1. On the ADFS management screen, under Actions, click Add Relying Party Trust.

2. On the Welcome page, select Claims aware and click Start.

3. To select the data source, click Import data about the relying party published online or on a local network. In the Federation metadata address (host name or URL) field, enter the metadata URL you got from the Custom Issuer field in your workspace.

4. Click Next.

5. Enter a Display name and click Next.

6. Choose an access control policy as per your requirements. For this example, we will select Permit everyone. Click Next.

7. Now, you can review your settings and click Next.

8. Finish adding the relying party trust.

Edit claim issuance policy

Next, we will configure the claim issuance policy for the server. This determines what information is provided to the workspace after the user is authenticated. For this example, we will add four rules by following these steps:

1. In the ADFS management tool, under Actions, click Edit Claim Issuance Policy.

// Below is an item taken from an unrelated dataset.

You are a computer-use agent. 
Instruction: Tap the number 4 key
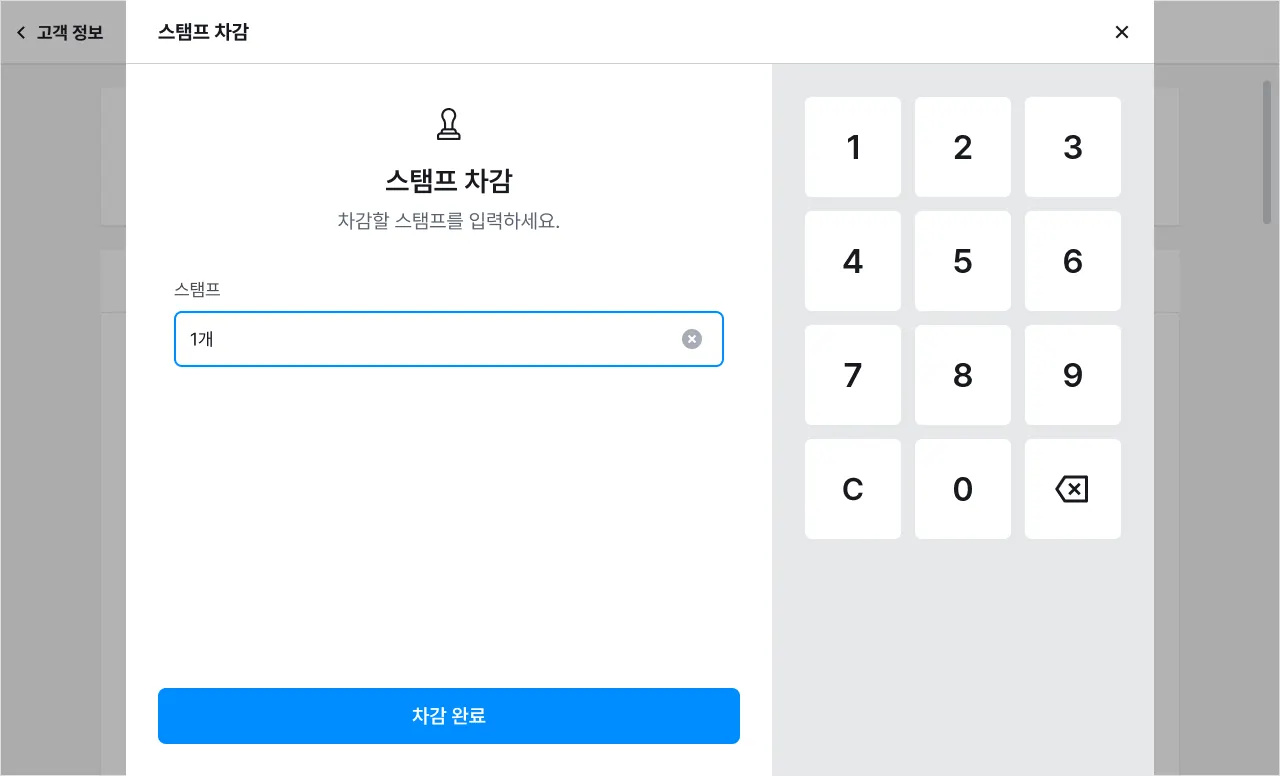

2. Click Add rule. Select the Claim rule template as Send LDAP Attributes as Claims and click Next.

3. Enter a Claim rule name, for example, LDAP. Select the Attribute store as Active Directory.

4. In the Mapping of LDAP attributes to outgoing claim types table, select the options as shown in the following screenshot and then click Finish:

6. Let's add a second rule. Click Add rule and select the Rule template as Transform an Incoming Claim. Give it any name, provide the settings as shown in the following screenshot, and click Finish:

7. Again, click Add rule and select the Rule template as Transform an Incoming Claim. Give it any name, provide the settings as shown in the following screenshot, and click Finish:

8. For the fourth and final rule, add a rule as shown in the following screenshot:

Map user data

Now that you have completed configuring the claim issuance policy, go to the SAML settings in your Rocket.Chat workspace. In General > Mapping > User Data Field Map, enter the following mapping:

{ 
    "username":"username", 
    "email":"email", "name": 
    { "fieldName": "cn", 
      "template": "__cn[0]__" }
}

This mapping reflects the claims issuance policy that we just defined.

Primary authentication

The Custom Authn Context field must match the authentication methods selected on ADFS. Microsoft Federation Services provides two authentication methods: Forms Authentication and Windows Authentication (Intranet).

• Forms authentication: If this option is set as 'primary', a login form provided by ADFS will be called by the SAML assertion to perform the login operation.

  • For this method, the recommended Custom Authn Context in Rocket.Chat is urn:oasis:names:tc:SAML:2.0:ac:classes:PasswordProtectedTransport

• Windows authentication: If this option is set as 'primary', ADFS will expect the login assertions on the Windows Domain level (Intranet).

  • To set a full SSO scenario between Rocket.Chat and ADFS, the recommended Custom Authn Context is urn:federation:authentication:windows. Make sure that the Identifer Format field value is urn:oasis:names:tc:SAML:1.1:nameid-format:unspecified.

Great — All your settings are now complete! You can use Rocket.Chat with your ADFS integration to maintain security, troubleshoot issues, and monitor authentication events.